Extrait du document:
+++++

14 dicembre 2024
par Valerie Segond
Rome affiche de grandes ambitions dans le ferroviaire. L’Italie d’aujourd’hui ressemble à la France qui, après la construction du TGV Paris Lyon, commençait à lancer les travaux des autres lignes à grande vitesse pour relier l’ensemble du territoire. Le nouveau directeur général de Ferrovie dello Stato (FS), Stefano Donnarumma, vient d’annoncer dans son plan stratégique de 2025 à 2029 une forte accélération des investissements du groupe dans les dix prochaines années. Après avoir investi 157 milliards d’euros de 1990 à 2016, soit environ 6 milliards par an en moyenne, FS était déjà passé à la vitesse supérieure grâce au plan de relance européen dont il a bénéficié à hauteur de 24,5 milliards.
Aujourd’hui, il s’apprête à donner un grand coup d’accélérateur, visant 100 milliards d’euros d’investissement en cinq ans, soit 20 milliards par an en moyenne. Et le groupe s’engage à maintenir ce rythme jusqu’en 2034. Mais le plan ne sera que très partiellement financé, à hauteur de 14 milliards seulement, par les fonds du plan de relance européen qui doit s’arrêter en juin 2026. L’échéance est si contrainte qu’elle a même poussé la direction à faire le tri dans certains investissements programmés. L’enjeu principal est d’étoffer le réseau à grande vitesse. Le pays dispose actuellement d’une ligne TGV sur l’axe nord-sud très fréquentée reliant Salerne dans le Sud à Turin, en passant par Milan, où ont voyagé 46 millions de personnes en 2023. Le plan confirme la construction de nouvelles lignes de TGV, à hauteur de 60 milliards d’euros, pour relier dans les dix ans les territoires non desservis.
Le plan confirme la construction de nouvelles lignes de TGV, à hauteur de 60 milliards d’euros, pour relier dans les dix ans les territoires non desservis
Parmi celles-ci, il y a des chantiers déjà bien avancés, comme la ligne Naples-Bari (3,2 milliards d’euros) ; celles partant de la Ligurie vers les Alpes dont le Terzo Valico (5,6 milliards) et la ligne Milan-Trieste, qui doit être complétée (pour 5,3 milliards), certains tronçons étant déjà opérationnels. Il est aussi question de prolonger la ligne à haute vitesse entre Naples et Bari sur la dorsale Adriatique, vers Lecce et Taranto dans les Pouilles (3,7 milliards). Et surtout, le plus gros morceau, l’axe Palerme-Catane-Messine (9,7 milliards), qui passera à terme par le pont sur le détroit de Messine qui reliera la Sicile à la péninsule. L’objectif est d’augmenter de 30 % d’ici 2029 le nombre de personnes transportées sur ce réseau rapide.

+++++

Données de pointage des cibles
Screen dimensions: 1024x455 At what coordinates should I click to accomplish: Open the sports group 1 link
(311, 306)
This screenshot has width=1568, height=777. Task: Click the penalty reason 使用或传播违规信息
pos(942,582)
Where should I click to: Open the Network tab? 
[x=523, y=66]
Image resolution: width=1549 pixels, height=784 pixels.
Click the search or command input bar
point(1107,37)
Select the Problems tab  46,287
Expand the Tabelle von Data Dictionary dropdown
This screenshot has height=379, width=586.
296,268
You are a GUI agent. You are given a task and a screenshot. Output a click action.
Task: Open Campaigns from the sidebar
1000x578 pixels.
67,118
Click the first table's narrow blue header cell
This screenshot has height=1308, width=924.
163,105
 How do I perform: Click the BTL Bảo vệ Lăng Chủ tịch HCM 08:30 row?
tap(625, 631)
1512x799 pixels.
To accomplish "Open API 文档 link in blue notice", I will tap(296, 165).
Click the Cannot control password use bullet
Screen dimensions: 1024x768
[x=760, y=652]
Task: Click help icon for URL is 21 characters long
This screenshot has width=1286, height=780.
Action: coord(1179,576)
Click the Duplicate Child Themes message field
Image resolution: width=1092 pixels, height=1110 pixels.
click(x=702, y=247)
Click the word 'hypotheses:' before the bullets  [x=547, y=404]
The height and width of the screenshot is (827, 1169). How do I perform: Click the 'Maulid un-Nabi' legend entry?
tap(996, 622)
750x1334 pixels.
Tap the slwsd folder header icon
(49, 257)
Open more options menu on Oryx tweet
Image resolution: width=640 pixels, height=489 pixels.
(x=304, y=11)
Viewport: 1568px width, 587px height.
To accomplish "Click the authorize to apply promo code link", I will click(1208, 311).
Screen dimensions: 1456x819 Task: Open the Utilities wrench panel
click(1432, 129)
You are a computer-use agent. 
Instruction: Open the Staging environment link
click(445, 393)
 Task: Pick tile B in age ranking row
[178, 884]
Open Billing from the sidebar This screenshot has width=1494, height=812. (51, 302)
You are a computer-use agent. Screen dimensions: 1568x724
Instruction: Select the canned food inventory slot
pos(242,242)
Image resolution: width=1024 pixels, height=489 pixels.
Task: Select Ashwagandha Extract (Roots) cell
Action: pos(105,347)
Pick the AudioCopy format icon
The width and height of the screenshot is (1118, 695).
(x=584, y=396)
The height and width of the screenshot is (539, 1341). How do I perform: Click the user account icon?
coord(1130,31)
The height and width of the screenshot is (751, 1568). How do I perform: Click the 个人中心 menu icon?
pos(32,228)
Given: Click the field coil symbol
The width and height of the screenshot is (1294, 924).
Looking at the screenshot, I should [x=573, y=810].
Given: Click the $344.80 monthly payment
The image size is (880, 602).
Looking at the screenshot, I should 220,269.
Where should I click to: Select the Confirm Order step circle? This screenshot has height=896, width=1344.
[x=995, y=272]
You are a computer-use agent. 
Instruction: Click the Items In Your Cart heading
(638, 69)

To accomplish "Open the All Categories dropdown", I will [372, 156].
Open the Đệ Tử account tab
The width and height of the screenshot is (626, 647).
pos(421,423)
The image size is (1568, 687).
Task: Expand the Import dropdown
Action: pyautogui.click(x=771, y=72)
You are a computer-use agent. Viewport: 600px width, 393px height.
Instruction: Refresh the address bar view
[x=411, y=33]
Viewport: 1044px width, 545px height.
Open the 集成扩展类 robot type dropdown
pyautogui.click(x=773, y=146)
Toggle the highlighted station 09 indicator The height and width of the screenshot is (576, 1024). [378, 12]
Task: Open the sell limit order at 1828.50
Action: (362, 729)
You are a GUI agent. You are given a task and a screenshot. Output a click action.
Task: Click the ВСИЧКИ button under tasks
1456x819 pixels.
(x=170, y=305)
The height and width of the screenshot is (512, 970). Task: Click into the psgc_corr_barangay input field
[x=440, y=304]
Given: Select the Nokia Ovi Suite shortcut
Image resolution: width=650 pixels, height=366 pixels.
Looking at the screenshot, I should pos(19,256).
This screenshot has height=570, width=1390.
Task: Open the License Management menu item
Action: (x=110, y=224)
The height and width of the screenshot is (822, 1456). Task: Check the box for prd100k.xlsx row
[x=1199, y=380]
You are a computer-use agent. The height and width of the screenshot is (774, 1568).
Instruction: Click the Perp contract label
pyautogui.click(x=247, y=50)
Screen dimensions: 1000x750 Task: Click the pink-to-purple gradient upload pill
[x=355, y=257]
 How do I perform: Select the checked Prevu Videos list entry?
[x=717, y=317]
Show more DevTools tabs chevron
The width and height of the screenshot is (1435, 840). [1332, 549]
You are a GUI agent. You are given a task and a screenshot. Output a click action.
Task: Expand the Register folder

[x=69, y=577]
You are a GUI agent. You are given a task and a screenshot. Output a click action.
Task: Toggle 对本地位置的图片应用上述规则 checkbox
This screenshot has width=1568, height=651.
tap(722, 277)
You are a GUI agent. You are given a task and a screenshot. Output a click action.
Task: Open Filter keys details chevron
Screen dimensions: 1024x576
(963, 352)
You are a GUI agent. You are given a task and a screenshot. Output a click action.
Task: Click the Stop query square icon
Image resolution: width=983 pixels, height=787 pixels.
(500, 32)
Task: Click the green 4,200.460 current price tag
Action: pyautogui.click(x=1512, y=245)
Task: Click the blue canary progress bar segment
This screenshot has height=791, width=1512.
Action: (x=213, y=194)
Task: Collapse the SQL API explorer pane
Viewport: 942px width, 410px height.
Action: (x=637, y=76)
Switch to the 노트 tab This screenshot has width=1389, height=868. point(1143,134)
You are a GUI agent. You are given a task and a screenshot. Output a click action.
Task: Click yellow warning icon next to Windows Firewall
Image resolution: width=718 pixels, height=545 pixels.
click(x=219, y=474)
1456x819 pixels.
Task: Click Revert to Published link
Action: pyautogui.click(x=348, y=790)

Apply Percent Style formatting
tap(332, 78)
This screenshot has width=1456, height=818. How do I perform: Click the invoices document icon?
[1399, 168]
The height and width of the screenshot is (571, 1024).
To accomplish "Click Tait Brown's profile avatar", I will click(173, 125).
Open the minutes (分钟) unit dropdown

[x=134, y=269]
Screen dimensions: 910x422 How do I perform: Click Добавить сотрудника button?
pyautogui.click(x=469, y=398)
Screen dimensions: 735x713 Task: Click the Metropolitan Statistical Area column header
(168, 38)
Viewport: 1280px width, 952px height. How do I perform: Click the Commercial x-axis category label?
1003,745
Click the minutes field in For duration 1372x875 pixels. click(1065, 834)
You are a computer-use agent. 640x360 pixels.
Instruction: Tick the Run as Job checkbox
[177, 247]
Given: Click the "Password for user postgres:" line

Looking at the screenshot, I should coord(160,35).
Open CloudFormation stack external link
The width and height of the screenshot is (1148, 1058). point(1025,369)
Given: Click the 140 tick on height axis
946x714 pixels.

+++++

La consigne: Recopiez tel quel le passage de l'article sur le train en Italie qui va de "14 dicembre 2024" à "de 24,5 milliards.", ces deux bouts compris.

Réponse ci-dessous:
14 dicembre 2024
par Valerie Segond
Rome affiche de grandes ambitions dans le ferroviaire. L’Italie d’aujourd’hui ressemble à la France qui, après la construction du TGV Paris Lyon, commençait à lancer les travaux des autres lignes à grande vitesse pour relier l’ensemble du territoire. Le nouveau directeur général de Ferrovie dello Stato (FS), Stefano Donnarumma, vient d’annoncer dans son plan stratégique de 2025 à 2029 une forte accélération des investissements du groupe dans les dix prochaines années. Après avoir investi 157 milliards d’euros de 1990 à 2016, soit environ 6 milliards par an en moyenne, FS était déjà passé à la vitesse supérieure grâce au plan de relance européen dont il a bénéficié à hauteur de 24,5 milliards.